[comp.sys.isis] lazy replication

ken@gvax.cs.cornell.edu (Ken Birman) (03/15/91)

> From: jyl@Eng.Sun.COM (Jacob Levy)
> Message-Id: <9103131904.AA01088@noam.Eng.Sun.COM>
> To: ken@cs.cornell.edu
> Subject: Interesting Paper
> Status: R

> Barbara Liskov's paper about Lazy Replication in the 1990 PODC
> proceedings seems to contain protocols which are very similar
> to ISIS. They compare their approach to ISIS and seem to claim
> that their one is more efficient for both the
> normal case (no failures) and for failure detection, and also
> that it is more robust for network partition.

> Can you post a comparison to comp.sys.isis?

A comparison between our work with the lazy replication protocols appears
in the most recent TR on our version ("Lightweight Causal and Atomic Group
Multicast").

Basically, their paper compared the Lazy Replication scheme with
the old ISIS protocols.  Our new protocols are at least as efficient
as Lazy Replication in all of these aspects, and actually include some
performance enhancements that the LR scheme didn't have (at the time they
wrote the PODC paper, at any rate).  For example, our new paper includes
faster group view management protocols and a VT compression scheme that
appear to be big wins.  As it happens, the measured latency of our
OLD protocols was comparable to the LR figures in the PODC paper (our cbcast
protocol, used asynchronously, runs at the same speed as the protocol they
evaluate in section 3.6.1 of their paper).   Our recent paper reports 
the performance of the NEW cbcast protocol, which runs about 5 times
faster than either our old protocols or the LR scheme.

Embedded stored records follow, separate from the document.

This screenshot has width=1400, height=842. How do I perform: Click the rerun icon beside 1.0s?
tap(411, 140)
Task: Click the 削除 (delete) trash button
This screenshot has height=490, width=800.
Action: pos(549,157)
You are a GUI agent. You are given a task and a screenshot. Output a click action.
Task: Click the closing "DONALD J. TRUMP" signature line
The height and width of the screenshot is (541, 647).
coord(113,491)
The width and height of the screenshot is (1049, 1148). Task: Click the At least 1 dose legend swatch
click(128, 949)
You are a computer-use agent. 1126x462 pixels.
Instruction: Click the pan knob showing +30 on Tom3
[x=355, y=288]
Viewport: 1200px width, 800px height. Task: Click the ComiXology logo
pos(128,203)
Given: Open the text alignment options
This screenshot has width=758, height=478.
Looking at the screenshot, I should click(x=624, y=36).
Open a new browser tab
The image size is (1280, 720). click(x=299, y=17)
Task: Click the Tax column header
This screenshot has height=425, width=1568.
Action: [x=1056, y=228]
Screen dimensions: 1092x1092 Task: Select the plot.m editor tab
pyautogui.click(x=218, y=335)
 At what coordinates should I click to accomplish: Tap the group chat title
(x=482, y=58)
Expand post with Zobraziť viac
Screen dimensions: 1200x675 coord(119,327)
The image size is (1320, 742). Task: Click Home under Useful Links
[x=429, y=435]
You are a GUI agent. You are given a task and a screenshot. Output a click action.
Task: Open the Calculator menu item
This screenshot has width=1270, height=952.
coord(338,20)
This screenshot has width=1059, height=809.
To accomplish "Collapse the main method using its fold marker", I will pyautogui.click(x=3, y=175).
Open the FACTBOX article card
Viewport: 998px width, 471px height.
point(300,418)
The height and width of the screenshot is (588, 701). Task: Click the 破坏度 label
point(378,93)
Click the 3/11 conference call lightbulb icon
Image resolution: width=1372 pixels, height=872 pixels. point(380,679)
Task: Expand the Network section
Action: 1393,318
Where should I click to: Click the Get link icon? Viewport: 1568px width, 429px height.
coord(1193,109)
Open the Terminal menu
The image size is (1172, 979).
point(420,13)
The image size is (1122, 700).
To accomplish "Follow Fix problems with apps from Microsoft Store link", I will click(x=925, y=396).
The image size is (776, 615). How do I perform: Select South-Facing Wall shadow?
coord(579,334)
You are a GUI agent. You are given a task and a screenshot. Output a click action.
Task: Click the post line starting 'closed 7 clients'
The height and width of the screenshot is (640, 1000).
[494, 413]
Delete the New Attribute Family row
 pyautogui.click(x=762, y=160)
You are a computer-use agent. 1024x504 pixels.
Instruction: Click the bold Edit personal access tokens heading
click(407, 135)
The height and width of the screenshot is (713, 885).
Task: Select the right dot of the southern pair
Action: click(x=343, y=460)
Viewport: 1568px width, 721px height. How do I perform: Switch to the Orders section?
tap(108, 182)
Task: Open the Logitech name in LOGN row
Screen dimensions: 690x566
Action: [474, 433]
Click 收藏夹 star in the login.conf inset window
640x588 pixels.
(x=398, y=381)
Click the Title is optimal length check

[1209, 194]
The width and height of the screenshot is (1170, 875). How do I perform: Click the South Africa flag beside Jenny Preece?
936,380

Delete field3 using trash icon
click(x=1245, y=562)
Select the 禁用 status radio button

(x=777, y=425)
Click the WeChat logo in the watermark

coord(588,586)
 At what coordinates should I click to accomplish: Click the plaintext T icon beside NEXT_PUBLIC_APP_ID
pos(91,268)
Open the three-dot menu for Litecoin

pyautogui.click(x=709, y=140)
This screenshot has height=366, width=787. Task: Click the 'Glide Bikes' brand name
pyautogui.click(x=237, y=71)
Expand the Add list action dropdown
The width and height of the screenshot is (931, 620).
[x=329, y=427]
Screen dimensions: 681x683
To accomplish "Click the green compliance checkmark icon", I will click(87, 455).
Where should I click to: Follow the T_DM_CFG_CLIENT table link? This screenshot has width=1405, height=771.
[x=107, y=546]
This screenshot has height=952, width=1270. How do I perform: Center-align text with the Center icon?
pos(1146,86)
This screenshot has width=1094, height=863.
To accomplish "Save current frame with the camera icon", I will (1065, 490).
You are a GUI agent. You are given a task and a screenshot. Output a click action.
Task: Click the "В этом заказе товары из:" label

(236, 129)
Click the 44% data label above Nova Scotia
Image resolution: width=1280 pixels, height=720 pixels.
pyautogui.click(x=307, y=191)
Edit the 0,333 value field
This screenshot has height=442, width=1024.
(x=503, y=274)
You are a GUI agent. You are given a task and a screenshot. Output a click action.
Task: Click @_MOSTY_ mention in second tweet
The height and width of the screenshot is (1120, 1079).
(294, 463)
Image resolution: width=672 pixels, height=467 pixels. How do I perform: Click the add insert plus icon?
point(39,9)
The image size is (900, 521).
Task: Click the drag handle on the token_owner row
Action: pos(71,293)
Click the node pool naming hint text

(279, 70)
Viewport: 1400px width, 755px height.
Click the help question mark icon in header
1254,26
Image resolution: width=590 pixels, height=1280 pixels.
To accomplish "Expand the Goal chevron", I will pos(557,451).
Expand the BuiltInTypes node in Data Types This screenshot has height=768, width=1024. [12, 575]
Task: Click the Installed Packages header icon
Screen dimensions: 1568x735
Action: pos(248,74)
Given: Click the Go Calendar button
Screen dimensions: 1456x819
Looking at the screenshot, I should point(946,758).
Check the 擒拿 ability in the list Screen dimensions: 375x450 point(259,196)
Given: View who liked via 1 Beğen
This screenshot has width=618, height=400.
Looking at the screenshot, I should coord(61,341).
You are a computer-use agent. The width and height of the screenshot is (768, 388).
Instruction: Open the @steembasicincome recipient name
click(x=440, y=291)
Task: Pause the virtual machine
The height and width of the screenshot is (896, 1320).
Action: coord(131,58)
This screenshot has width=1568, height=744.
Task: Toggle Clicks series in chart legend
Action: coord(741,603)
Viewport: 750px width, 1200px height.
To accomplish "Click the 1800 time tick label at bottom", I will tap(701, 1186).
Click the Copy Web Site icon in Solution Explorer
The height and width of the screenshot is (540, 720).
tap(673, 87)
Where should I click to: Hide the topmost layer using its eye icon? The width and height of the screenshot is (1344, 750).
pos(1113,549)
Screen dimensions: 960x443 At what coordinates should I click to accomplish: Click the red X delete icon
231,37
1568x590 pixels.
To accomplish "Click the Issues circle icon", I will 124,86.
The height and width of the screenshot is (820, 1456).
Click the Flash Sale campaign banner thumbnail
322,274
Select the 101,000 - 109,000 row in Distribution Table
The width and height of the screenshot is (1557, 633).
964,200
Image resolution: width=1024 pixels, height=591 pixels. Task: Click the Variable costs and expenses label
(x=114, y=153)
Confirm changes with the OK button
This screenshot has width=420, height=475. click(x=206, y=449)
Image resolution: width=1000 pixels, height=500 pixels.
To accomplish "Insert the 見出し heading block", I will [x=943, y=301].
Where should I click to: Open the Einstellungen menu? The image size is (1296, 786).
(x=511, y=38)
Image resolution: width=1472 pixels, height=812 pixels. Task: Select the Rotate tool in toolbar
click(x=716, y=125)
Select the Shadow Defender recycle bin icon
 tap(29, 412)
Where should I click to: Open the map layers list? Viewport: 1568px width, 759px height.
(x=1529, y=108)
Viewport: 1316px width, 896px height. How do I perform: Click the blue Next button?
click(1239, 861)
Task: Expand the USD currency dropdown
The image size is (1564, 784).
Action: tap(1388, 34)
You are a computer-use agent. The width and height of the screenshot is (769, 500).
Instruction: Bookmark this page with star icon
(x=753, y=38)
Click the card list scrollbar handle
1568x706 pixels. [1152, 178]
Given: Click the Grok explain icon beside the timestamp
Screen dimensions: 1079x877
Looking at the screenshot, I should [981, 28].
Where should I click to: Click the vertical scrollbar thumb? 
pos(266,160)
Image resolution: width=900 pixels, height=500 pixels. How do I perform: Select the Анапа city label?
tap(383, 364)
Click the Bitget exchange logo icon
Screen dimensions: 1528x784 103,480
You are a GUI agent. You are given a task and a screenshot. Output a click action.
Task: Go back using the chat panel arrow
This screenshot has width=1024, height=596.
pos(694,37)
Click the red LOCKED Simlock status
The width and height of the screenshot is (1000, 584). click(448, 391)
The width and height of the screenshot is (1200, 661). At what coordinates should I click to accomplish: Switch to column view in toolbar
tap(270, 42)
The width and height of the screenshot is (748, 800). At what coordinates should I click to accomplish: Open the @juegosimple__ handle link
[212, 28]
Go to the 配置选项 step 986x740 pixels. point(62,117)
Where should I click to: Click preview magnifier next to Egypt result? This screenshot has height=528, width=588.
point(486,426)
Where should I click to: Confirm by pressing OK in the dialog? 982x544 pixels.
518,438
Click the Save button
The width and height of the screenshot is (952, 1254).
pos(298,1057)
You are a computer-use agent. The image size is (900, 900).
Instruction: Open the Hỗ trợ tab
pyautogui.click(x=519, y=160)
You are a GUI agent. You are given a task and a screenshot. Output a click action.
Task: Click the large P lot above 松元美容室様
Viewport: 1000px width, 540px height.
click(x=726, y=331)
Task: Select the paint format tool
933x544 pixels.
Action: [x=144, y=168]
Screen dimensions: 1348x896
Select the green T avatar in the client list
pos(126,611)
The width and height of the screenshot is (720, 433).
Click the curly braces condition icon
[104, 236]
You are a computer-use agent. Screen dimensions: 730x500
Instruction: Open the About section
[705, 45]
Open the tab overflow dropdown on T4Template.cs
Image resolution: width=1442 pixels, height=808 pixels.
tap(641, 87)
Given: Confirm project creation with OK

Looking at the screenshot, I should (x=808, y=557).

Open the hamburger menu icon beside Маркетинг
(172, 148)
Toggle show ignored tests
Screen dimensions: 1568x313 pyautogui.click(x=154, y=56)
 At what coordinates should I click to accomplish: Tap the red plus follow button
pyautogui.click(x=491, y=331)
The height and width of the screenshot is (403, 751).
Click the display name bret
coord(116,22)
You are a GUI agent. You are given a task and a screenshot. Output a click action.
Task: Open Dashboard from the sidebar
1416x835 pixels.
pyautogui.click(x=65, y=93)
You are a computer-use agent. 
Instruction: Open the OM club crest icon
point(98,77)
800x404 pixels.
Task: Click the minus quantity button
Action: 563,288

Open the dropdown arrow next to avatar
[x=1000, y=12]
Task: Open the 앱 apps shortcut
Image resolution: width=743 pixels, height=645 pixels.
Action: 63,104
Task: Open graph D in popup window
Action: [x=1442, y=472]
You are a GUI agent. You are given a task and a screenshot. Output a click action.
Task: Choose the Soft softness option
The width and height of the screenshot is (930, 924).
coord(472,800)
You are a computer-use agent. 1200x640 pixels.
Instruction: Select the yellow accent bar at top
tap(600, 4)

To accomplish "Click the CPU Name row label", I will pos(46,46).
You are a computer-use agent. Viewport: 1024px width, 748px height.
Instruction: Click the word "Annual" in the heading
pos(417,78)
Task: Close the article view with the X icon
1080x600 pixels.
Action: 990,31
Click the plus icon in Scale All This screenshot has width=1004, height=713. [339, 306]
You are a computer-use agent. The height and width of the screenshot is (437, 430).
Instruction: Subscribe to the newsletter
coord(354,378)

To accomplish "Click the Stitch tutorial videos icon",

Regarding the robustness issue, LR uses a stable storage/logging scheme,
while ISIS only uses logging if you explicitly enable it.  When you do
use logging in ISIS (or long-haul spooling) you can get the same 
level of availability out of our system as you can from theirs.  We
prefer not to log in the normal case because we prefer to reduce the
overhead as much as possible for the average cbcast -- this is part of the
reason our stuff is faster.

In more general terms, it is worth noting that the basic LR protocol and
the ISIS "lightweight causal cbcast" protocol are really very similar in
the single group cases.  The main differences, unless you focus on detail,
are that we support large numbers of overlapped groups, and that our 
handling of client/server structures is somewhat more general then theirs.
We do this because we need both features in ISIS; one implication is that
our scheme scales well, even to very large networks.  Their scheme could
be extended the same way, of course -- perhaps even using our methods.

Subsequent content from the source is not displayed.